Jean levantó la vista cuando oyó que alguien abría la puerta de la habitación de un empujón. El Búho estaba en el umbral. Llevaba en brazos una figura delgada, vestida con el uniforme gris oscuro de los cadetes de West Point. Con una sonrisa de satisfacción, cruzó la habitación y dejó a Meredith a los pies de Jean.
—¡Contempla a tu hija! —dijo con tono triunfal—. Mírala a la cara. Contempla esos rasgos que tan familiares te resultan. ¿A que es guapa? ¿No estás orgullosa?
Reed, pensó Jean, es igual que Reed. ¡Lily es la viva imagen de Reed! La nariz fina y aguileña, los ojos muy separados, los pómulos altos, el pelo dorado. Oh, Dios mío, ¿la ha matado? No, no… ¡Respira!
—¡No le hagas daño! ¡No te atrevas a hacerle daño! —dijo. Cuando trató de gritar, su voz sonó como un gemido apagado. Desde la cama le llegaban los sollozos asustados de Laura.
—No voy a hacerle daño, Jeannie, pero sí voy a matarla, y tú lo vas a presenciar. Luego le tocará el turno a Laura. Y después a ti. Creo que para entonces casi podría considerarse que te estoy haciendo un favor. No creo que quieras seguir viviendo después de ver morir a tu hija, ¿verdad?
El Búho cruzó la habitación con deliberada lentitud, cogió el gancho donde había colocado la bolsa con las palabras LILY/MEREDITH, y volvió. Se arrodilló junto a la figura inmóvil de Meredith y quitó la bolsa del gancho.
—¿Quieres rezar, Jean? —preguntó—. Creo que el salmo veintitrés sería muy apropiado en estos momentos.

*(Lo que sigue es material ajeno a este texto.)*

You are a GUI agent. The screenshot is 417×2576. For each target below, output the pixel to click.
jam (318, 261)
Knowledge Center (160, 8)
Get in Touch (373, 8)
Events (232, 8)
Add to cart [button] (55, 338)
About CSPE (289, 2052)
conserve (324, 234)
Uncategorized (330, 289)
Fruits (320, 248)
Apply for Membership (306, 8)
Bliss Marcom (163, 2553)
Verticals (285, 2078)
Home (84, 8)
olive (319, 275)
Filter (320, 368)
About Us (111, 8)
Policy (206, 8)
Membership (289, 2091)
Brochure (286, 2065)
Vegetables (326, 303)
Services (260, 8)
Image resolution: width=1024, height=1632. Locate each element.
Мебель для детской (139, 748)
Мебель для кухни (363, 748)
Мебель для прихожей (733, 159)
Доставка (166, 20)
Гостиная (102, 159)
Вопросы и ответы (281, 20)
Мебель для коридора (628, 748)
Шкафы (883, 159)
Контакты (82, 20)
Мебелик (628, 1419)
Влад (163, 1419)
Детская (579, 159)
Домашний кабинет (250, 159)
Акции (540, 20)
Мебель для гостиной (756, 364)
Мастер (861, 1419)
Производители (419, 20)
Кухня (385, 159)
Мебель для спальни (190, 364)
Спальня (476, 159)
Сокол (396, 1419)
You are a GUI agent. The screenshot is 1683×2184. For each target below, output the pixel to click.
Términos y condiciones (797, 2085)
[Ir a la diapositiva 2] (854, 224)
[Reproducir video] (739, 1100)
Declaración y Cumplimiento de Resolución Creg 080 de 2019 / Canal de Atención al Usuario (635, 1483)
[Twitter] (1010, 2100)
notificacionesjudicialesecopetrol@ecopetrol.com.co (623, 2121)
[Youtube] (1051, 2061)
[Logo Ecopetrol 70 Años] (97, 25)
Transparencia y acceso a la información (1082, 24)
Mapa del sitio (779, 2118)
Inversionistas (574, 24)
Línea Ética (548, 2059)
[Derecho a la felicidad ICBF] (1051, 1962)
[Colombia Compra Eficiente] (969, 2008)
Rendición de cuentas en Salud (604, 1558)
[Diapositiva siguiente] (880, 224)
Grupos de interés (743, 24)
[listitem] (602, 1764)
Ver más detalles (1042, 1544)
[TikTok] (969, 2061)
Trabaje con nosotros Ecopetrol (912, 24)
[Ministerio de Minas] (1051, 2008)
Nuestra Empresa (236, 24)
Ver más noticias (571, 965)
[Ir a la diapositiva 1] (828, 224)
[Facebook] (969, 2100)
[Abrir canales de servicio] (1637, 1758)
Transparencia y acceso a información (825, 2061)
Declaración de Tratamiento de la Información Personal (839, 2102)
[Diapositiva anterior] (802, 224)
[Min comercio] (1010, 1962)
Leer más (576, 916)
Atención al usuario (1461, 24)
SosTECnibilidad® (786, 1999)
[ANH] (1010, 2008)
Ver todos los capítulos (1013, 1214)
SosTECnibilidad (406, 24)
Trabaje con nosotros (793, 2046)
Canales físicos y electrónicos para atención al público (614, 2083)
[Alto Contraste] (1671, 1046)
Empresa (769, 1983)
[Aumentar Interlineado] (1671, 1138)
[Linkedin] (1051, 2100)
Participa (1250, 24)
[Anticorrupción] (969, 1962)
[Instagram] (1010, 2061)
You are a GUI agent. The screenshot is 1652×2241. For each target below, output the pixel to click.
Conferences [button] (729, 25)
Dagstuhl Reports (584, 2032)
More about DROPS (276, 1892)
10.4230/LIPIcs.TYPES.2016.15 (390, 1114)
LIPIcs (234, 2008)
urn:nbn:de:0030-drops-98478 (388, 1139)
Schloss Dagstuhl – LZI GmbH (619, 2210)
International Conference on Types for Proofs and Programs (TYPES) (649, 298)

Vamos: «El Señor es mi pastor…».
Perpleja y horrorizada, Jean observó cómo el Búho deslizaba la bolsa de plástico sobre la cabeza de Lily.
—No, no, no… —Antes de que la bolsa llegara a la nariz de Lily, Jean ladeó la silla, la hizo caer hacia delante y protegió a su hija con su cuerpo. La silla golpeó al Búho en el brazo, que quedó apresado debajo. El hombre chilló de dolor. Mientras luchaba por liberar el brazo, oyó que abajo alguien abría la puerta de un golpe.